The trench warfare of the Western Front encouraged the development of new weaponry to break the stalemate. Poison gas was one such development.
The first significant gas attack occurred at Ypres in April 1915, when the Germans released clouds of poisonous chlorine. The gas inflicted significant casualties among the British and Canadian forces at Ypres and caused widespread panic and confusion amongst the French colonial troops.
The chlorine was a strong irritant on the lungs, with prolonged exposure proving fatal. The immediate public outcry for retaliation resulted in quick adoption of defensive anti-gas measures including new companies of Royal Engineers responsible for offensive gas warfare.
Poison gas was initially released from cylinders, but this required ideal weather conditions and could be very risky. In the first British gas attack, at Loos in September 1915, much of the gas was blown back into the faces of the British troops. From 1916, gas was employed in shells instead, which allowed attacks from a much greater range.
Gases used included chlorine, mustard gas, bromine and phosgene, and the German Army was the most prolific user of gas warfare.
Gas did not prove as decisive a weapon as was anticipated but it was effective in clearing enemy forward positions. As a result, anti-gas measures became increasingly sophisticated.

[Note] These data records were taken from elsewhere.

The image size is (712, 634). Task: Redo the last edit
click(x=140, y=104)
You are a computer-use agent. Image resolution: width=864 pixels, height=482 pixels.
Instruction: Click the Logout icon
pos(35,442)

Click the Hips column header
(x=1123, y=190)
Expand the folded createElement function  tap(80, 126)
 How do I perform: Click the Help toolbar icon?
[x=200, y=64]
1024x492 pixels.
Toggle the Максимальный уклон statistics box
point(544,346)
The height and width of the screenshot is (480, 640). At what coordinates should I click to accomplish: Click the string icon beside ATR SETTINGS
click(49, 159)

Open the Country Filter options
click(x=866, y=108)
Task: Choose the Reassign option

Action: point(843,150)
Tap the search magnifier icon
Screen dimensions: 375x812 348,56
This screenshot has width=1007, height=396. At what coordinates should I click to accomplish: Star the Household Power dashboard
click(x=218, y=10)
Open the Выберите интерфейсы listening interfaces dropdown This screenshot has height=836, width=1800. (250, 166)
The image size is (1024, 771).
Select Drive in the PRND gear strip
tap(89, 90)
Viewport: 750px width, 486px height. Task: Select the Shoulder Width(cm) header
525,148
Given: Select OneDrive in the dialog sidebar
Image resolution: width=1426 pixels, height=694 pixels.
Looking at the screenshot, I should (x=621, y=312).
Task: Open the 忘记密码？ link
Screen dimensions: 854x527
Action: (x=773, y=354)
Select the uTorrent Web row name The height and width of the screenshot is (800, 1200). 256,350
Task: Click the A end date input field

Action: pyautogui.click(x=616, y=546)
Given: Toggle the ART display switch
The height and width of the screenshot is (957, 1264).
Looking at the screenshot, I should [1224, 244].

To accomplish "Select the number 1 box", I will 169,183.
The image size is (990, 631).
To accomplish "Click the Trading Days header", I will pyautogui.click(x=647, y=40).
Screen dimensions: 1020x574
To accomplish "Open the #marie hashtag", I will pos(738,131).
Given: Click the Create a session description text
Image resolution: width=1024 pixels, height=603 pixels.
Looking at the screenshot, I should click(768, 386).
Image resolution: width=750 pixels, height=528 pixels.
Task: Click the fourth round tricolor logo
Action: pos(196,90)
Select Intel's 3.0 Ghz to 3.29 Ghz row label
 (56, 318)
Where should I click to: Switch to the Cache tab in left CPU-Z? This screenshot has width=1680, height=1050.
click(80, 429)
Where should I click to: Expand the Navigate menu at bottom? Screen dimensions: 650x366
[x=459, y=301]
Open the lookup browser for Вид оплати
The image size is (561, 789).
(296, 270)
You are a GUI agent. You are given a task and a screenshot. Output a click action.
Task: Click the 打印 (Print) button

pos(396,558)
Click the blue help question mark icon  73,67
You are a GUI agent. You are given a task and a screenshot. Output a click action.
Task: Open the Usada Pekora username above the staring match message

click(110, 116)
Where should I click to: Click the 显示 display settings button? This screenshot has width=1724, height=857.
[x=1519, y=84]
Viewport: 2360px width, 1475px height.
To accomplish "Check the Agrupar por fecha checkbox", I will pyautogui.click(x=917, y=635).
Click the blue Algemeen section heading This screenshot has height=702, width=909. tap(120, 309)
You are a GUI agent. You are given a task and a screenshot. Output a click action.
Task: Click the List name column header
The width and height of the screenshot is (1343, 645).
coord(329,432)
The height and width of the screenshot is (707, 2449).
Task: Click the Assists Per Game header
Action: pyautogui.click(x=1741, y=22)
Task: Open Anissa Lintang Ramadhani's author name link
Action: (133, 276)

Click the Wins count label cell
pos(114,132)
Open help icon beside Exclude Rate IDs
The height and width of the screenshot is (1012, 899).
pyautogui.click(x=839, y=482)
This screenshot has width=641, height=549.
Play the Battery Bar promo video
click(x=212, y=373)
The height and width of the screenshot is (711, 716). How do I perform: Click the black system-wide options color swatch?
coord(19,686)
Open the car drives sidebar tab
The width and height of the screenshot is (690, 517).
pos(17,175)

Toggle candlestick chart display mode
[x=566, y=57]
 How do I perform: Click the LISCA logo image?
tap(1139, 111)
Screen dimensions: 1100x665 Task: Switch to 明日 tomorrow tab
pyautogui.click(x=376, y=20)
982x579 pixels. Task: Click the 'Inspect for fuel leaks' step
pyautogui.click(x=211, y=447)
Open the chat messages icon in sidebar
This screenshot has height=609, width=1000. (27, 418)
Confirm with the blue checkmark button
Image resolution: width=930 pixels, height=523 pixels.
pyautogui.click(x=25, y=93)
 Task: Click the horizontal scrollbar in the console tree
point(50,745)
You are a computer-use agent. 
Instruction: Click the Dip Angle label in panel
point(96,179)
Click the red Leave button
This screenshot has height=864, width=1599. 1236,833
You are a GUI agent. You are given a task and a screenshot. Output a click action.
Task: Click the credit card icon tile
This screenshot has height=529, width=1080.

Primitive cotton face pads soaked in bicarbonate of soda were issued to troops in 1915, but by 1918 filter respirators using charcoal or chemicals to neutralise the gas were common.
The physical effects of gas were agonising and it remained a pervasive psychological weapon. Although only 3 per cent of gas casualties proved immediately fatal, hundreds of thousands of ex-soldiers continued to suffer for years after the war.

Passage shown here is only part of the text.